#### Dataset extract ####

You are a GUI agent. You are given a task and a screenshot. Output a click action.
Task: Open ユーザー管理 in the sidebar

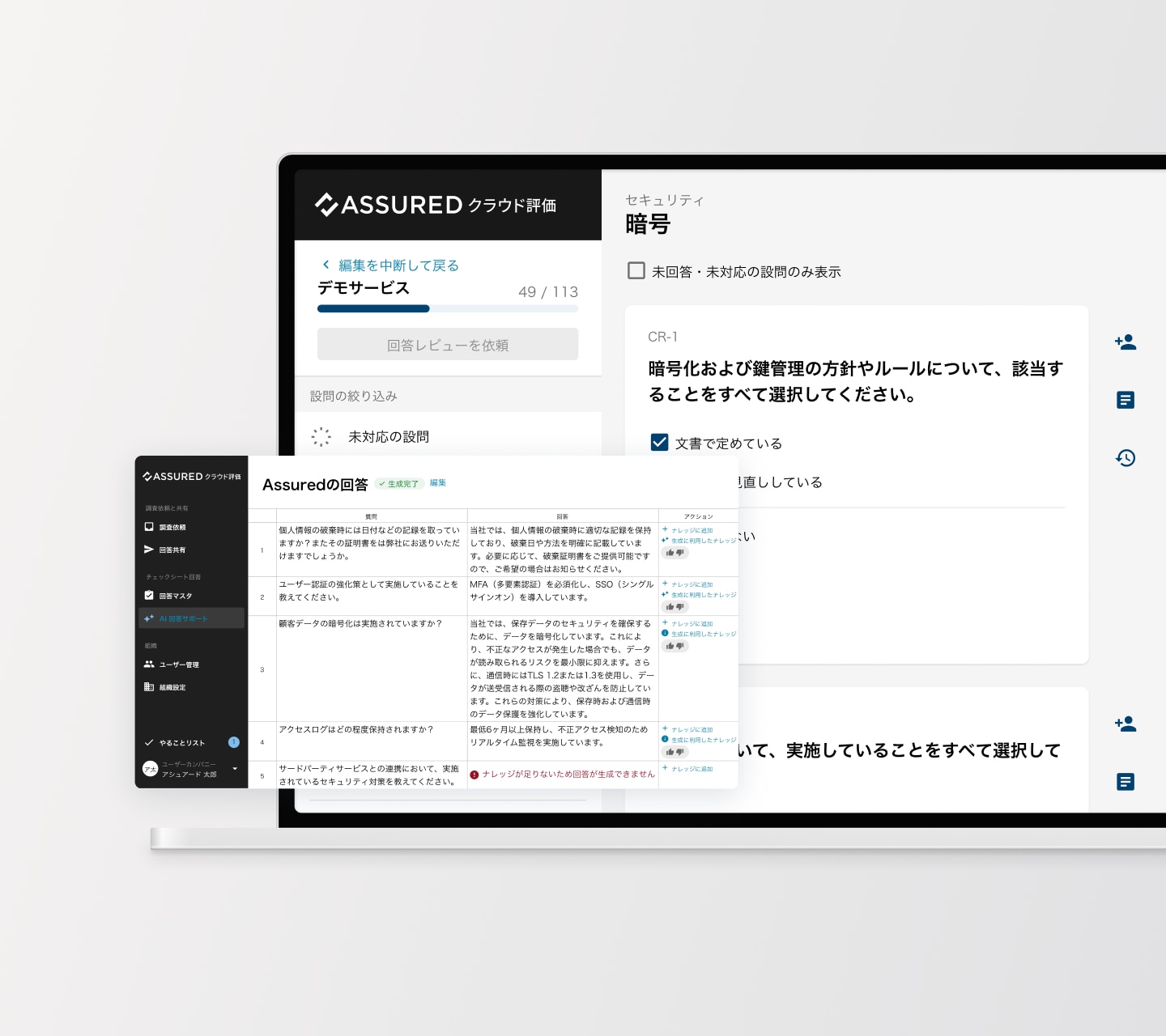click(x=178, y=664)
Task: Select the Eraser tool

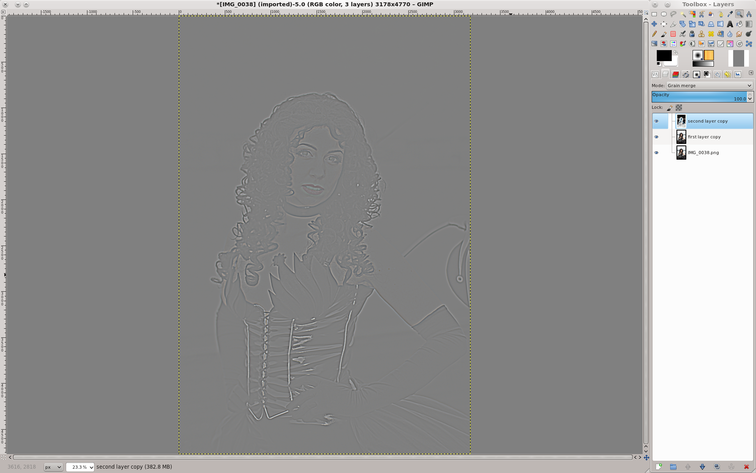Action: (x=673, y=34)
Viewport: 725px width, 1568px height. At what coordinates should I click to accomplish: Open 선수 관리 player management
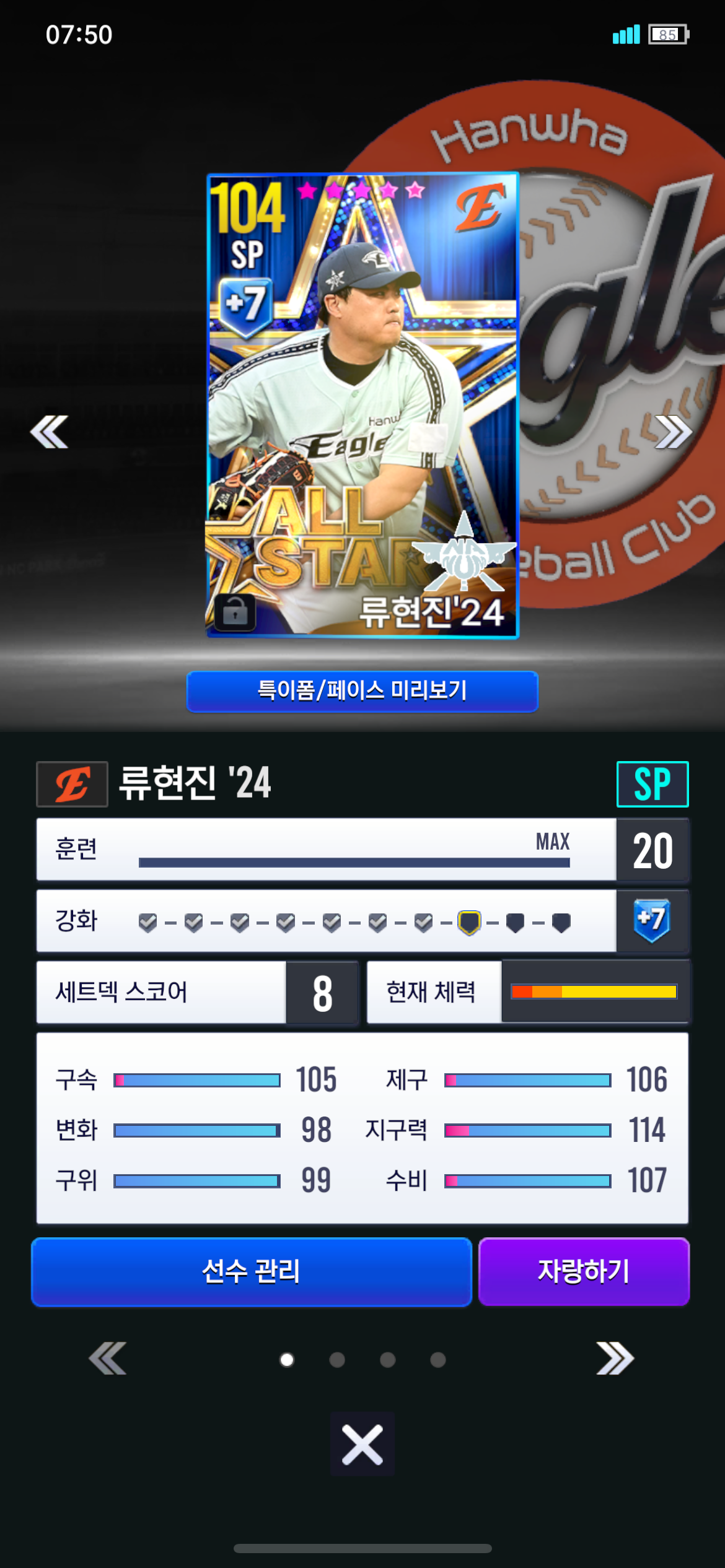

####

■ **Action item**
All of the records must come back exactly as they stand, minus every picture.

■ **Written solution**
You are a GUI agent. You are given a task and a screenshot. Output a click action.
Task: Open ユーザー管理 in the sidebar

click(x=178, y=664)
Task: Select the Eraser tool

Action: (x=673, y=34)
Viewport: 725px width, 1568px height. At what coordinates should I click to accomplish: Open 선수 관리 player management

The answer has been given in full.